### Exercise goal
List each inbound security-group rule that the text on creating an EMR MR node requires for the cluster, with its value.

### Text shown
——
You can create an E-MapReduce (EMR) MR node to process a large dataset by using multiple parallel map tasks. This way, you can perform parallel computing on large datasets. This topic describes how to create an EMR MR node. It also describes the development process of an EMR MR node. In this process, an Object Storage Service (OSS) bucket is used, and the number of words in an OSS object is calculated by using the EMR MR node.

Prerequisites

  • An Alibaba Cloud EMR cluster is created. The inbound rules of the security group to which the cluster belongs include the following rules:
    • Action: Allow
    • Protocol type: Custom TCP
    • Port range: 8898/8898
    • Authorization object: 100.104.0.0/16
  • An EMR compute engine instance is associated with the desired workspace. The EMR folder is displayed only after you associate an EMR compute engine instance with the workspace on the Workspace Management page. For more information, see Configure a workspace.
  • If you integrate Hive with Ranger in EMR, you must modify whitelist configurations and restart Hive before you develop EMR nodes in DataWorks. Otherwise, the error message Cannot modify spark.yarn.queue at runtime or Cannot modify SKYNET_BIZDATE at runtime is returned when you run EMR nodes.
    1. You can modify the whitelist configurations by using custom parameters in EMR. You can append key-value pairs to the value of a custom parameter. In this example, the custom parameter for Hive components is used. The following code provides an example:
      hive.security.authorization.sqlstd.confwhitelist.append=tez.*|spark.*|mapred.*|mapreduce.*|ALISA.*|SKYNET.*
      Note In the code, ALISA.* and SKYNET.* are configurations in DataWorks.
    2. After the whitelist configurations are modified, you must restart the Hive service to make the configurations take effect. For more information, see Restart a service.
  • An exclusive resource group for scheduling is created, and the resource group is associated with the virtual private cloud (VPC) where the EMR cluster resides. For more information, see Create and use an exclusive resource group for scheduling.
——
### Data block
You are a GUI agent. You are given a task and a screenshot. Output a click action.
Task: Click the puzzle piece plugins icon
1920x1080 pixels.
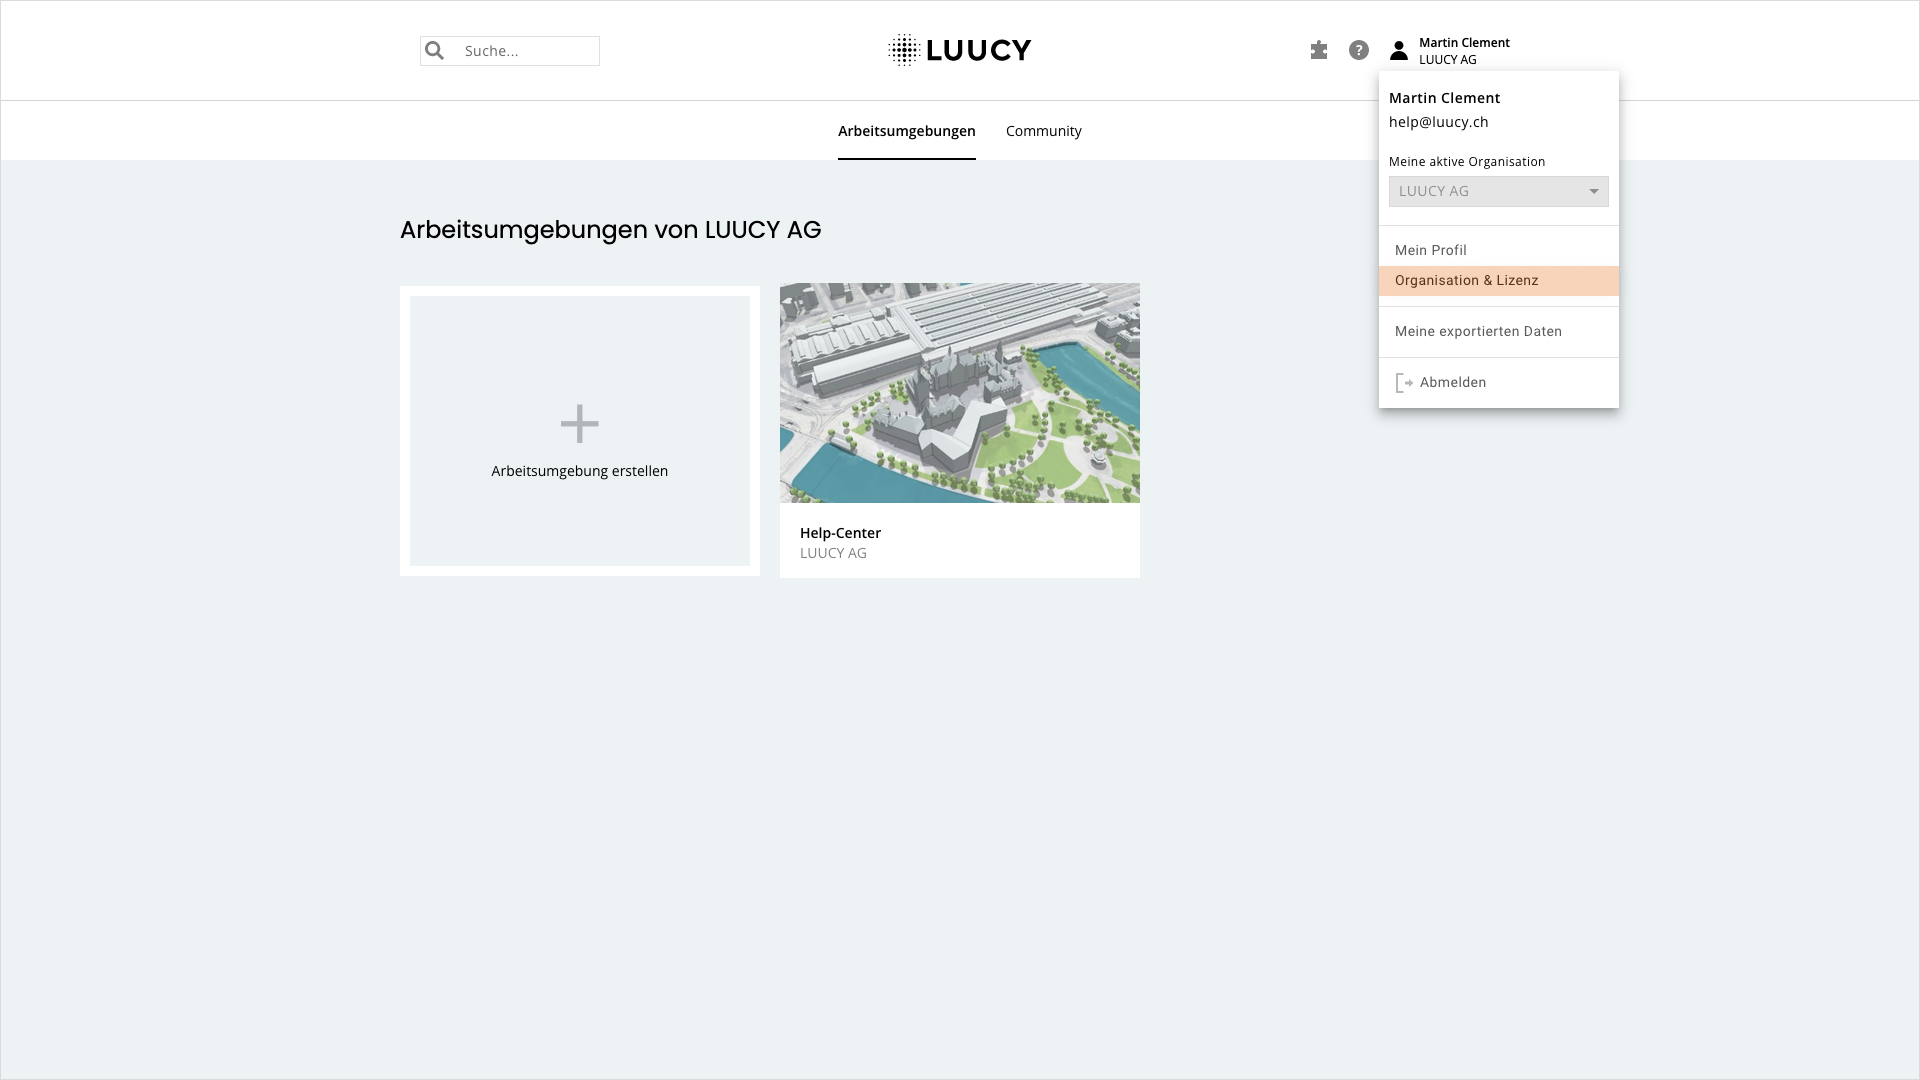(1318, 49)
——
### Result
- Action: Allow
- Protocol type: Custom TCP
- Port range: 8898/8898
- Authorization object: 100.104.0.0/16